I do not recommend this, but I managed to work it out.
Table:
CREATE TABLE [dbo].[names](
[id] [int] NULL,
[myId] [int] NULL,
[name] [char](25) NULL
) ON [PRIMARY]
Data:
INSERT INTO names values (1,3,'Bob')
INSERT INTO names values 2,3,'Chet')
INSERT INTO names values 3,3,'Dave')
INSERT INTO names values 4,4,'Jim')
INSERT INTO names values 5,4,'Jose')
INSERT INTO names values 6,5,'Nick')
Query:
WITH CTE (id, myId, Name, NameCount)
AS (SELECT id,
myId,
Cast(Name AS VARCHAR(225)) Name,
1 NameCount
FROM (SELECT Row_number() OVER (PARTITION BY myId ORDER BY myId) AS id,
myId,
Name
FROM names) e
WHERE id = 1
UNION ALL
SELECT e1.id,
e1.myId,
Cast(Rtrim(CTE.Name) + ',' + e1.Name AS VARCHAR(225)) AS Name,
CTE.NameCount + 1 NameCount
FROM CTE
INNER JOIN (SELECT Row_number() OVER (PARTITION BY myId ORDER BY myId) AS id,
myId,
Name
FROM names) e1
ON e1.id = CTE.id + 1
AND e1.myId = CTE.myId)
SELECT myID,
Name
FROM (SELECT myID,
Name,
(Row_number() OVER (PARTITION BY myId ORDER BY namecount DESC)) AS id
FROM CTE) AS p
WHERE id = 1
As requested, here is the XML method:
SELECT myId,
STUFF((SELECT ',' + rtrim(convert(char(50),Name))
FROM namestable b
WHERE a.myId = b.myId
FOR XML PATH('')),1,1,'') Names
FROM namestable a
GROUP BY myId
A CTE is just a glorified derived table with some extra features (like recursion). The question is, can you use recursion to do this? Probably, but it's using a screwdriver to pound in a nail. The nice part about doing the XML path (seen in the first answer) is it will combine grouping the MyId column with string concatenation.

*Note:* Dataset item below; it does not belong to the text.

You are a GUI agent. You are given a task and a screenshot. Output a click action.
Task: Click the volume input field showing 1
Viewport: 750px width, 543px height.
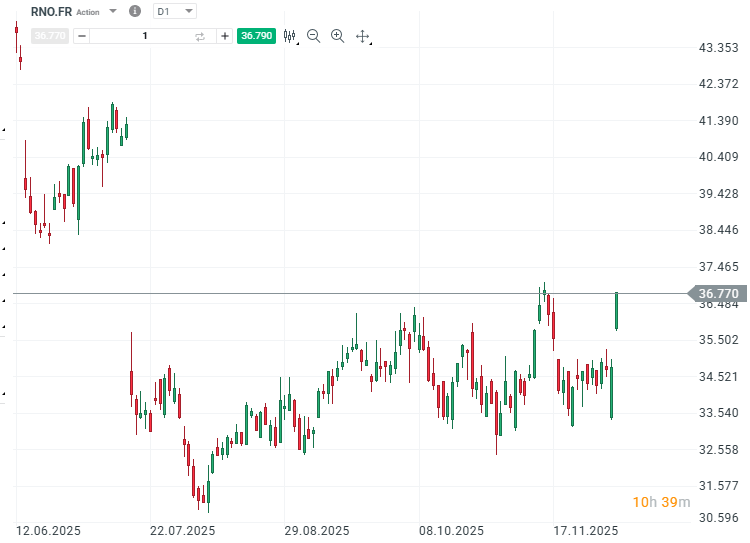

How would you concatenate a list of strings using a CTE? I don't think that's its purpose.
A CTE is just a temporarily-created relation (tables and views are both relations) which only exists for the "life" of the current query.

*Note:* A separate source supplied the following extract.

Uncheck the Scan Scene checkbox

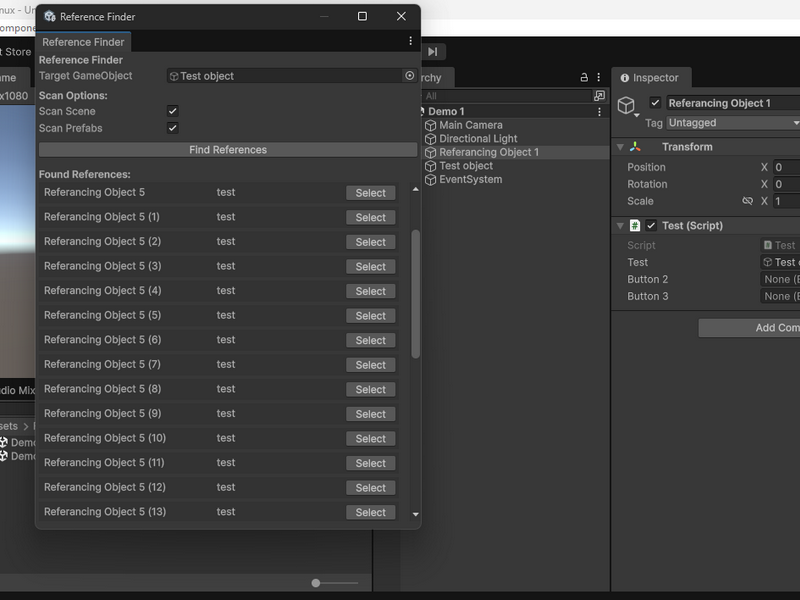tap(172, 111)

I've played with the CTE names and the field names. I really don't like reusing fields names like id in multiple places; I tend to think those get confusing. And since the only use for names.id is as a ORDER BY in the first ROW_NUMBER() statement, I don't reuse it going forward.
WITH namesNumbered as (
select myId, Name,
ROW_NUMBER() OVER (
PARTITION BY myId
ORDER BY id
) as nameNum
FROM names
)
, namesJoined(myId, Name, nameCount) as (
SELECT myId,
Cast(Name AS VARCHAR(225)),
1
FROM namesNumbered nn1
WHERE nameNum = 1
UNION ALL
SELECT nn2.myId,
Cast(
Rtrim(nc.Name) + ',' + nn2.Name
AS VARCHAR(225)
),
nn.nameNum
FROM namesJoined nj
INNER JOIN namesNumbered nn2 ON nn2.myId = nj.myId
and nn2.nameNum = nj.nameCount + 1
)
SELECT myId, Name
FROM (
SELECT myID, Name,
ROW_NUMBER() OVER (
PARTITION BY myId
ORDER BY nameCount DESC
) AS finalSort
FROM namesJoined
) AS tmp
WHERE finalSort = 1
The first CTE, namesNumbered, returns two fields we care about and a sorting value; we can't just use names.id for this because we need, for each myId value, to have values of 1, 2, .... names.id will have 1, 2 ... for myId = 1 but it will have a higher starting value for subsequent myId values.
The second CTE, namesJoined, has to have the field names specified in the CTE signature because it will be recursive. The base case (part before UNION ALL) gives us records where nameNum = 1. We have to CAST() the Name field because it will grow with subsequent passes; we need to ensure that we CAST() it large enough to handle any of the outputs; we can always TRIM() it later, if needed. We don't have to specify aliases for the fields because the CTE signature provides those. The recursive case (after the UNION ALL) joins the current CTE with the prior one, ensuring that subsequent passes use ever-higher nameNum values. We need to TRIM() the prior iterations of Name, then add the comma and the new Name. The result will be, implicitly, CAST()ed to a larger field.
The final query grabs only the fields we care about (myId, Name) and, within the subquery, pointedly re-sorts the records so that the highest namesJoined.nameCount value will get a 1 as the finalSort value. Then, we tell the WHERE clause to only give us this one record (for each myId value).
Yes, I aliased the subquery as tmp, which is about as generic as you can get. Most SQL engines require that you give a subquery an alias, even if it's the only relation visible at that point.